**Task:**
Exactly as written, print each of the entries.

**Record set:**
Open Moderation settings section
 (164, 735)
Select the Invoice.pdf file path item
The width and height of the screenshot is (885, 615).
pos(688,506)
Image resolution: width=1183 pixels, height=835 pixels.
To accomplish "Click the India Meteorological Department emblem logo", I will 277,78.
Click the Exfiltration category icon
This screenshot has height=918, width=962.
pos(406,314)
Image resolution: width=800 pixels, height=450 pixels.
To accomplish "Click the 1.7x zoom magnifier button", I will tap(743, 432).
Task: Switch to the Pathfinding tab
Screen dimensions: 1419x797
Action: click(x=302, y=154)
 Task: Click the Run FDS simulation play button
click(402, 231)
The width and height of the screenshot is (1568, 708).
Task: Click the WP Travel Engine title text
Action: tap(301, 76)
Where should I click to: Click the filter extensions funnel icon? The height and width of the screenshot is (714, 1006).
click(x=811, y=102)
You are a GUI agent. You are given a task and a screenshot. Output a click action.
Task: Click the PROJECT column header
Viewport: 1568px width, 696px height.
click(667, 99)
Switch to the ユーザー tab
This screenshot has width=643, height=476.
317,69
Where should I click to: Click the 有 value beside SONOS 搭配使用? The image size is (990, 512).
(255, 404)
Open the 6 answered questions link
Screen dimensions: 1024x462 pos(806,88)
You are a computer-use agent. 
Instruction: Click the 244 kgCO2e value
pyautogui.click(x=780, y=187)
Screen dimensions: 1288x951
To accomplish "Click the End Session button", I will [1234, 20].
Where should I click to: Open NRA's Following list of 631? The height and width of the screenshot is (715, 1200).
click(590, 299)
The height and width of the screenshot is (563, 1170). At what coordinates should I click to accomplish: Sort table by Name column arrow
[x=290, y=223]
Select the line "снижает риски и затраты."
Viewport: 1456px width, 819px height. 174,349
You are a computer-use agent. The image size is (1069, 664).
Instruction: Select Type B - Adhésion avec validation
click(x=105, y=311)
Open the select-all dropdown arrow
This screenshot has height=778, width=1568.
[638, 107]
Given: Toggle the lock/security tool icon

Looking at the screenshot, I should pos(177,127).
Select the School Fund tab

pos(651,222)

**Task response:**
Open Moderation settings section
 (164, 735)
Select the Invoice.pdf file path item
The width and height of the screenshot is (885, 615).
pos(688,506)
Image resolution: width=1183 pixels, height=835 pixels.
To accomplish "Click the India Meteorological Department emblem logo", I will 277,78.
Click the Exfiltration category icon
This screenshot has height=918, width=962.
pos(406,314)
Image resolution: width=800 pixels, height=450 pixels.
To accomplish "Click the 1.7x zoom magnifier button", I will tap(743, 432).
Task: Switch to the Pathfinding tab
Screen dimensions: 1419x797
Action: click(x=302, y=154)
 Task: Click the Run FDS simulation play button
click(402, 231)
The width and height of the screenshot is (1568, 708).
Task: Click the WP Travel Engine title text
Action: tap(301, 76)
Where should I click to: Click the filter extensions funnel icon? The height and width of the screenshot is (714, 1006).
click(x=811, y=102)
You are a GUI agent. You are given a task and a screenshot. Output a click action.
Task: Click the PROJECT column header
Viewport: 1568px width, 696px height.
click(667, 99)
Switch to the ユーザー tab
This screenshot has width=643, height=476.
317,69
Where should I click to: Click the 有 value beside SONOS 搭配使用? The image size is (990, 512).
(255, 404)
Open the 6 answered questions link
Screen dimensions: 1024x462 pos(806,88)
You are a computer-use agent. 
Instruction: Click the 244 kgCO2e value
pyautogui.click(x=780, y=187)
Screen dimensions: 1288x951
To accomplish "Click the End Session button", I will [1234, 20].
Where should I click to: Open NRA's Following list of 631? The height and width of the screenshot is (715, 1200).
click(590, 299)
The height and width of the screenshot is (563, 1170). At what coordinates should I click to accomplish: Sort table by Name column arrow
[x=290, y=223]
Select the line "снижает риски и затраты."
Viewport: 1456px width, 819px height. 174,349
You are a computer-use agent. The image size is (1069, 664).
Instruction: Select Type B - Adhésion avec validation
click(x=105, y=311)
Open the select-all dropdown arrow
This screenshot has height=778, width=1568.
[638, 107]
Given: Toggle the lock/security tool icon

Looking at the screenshot, I should pos(177,127).
Select the School Fund tab

pos(651,222)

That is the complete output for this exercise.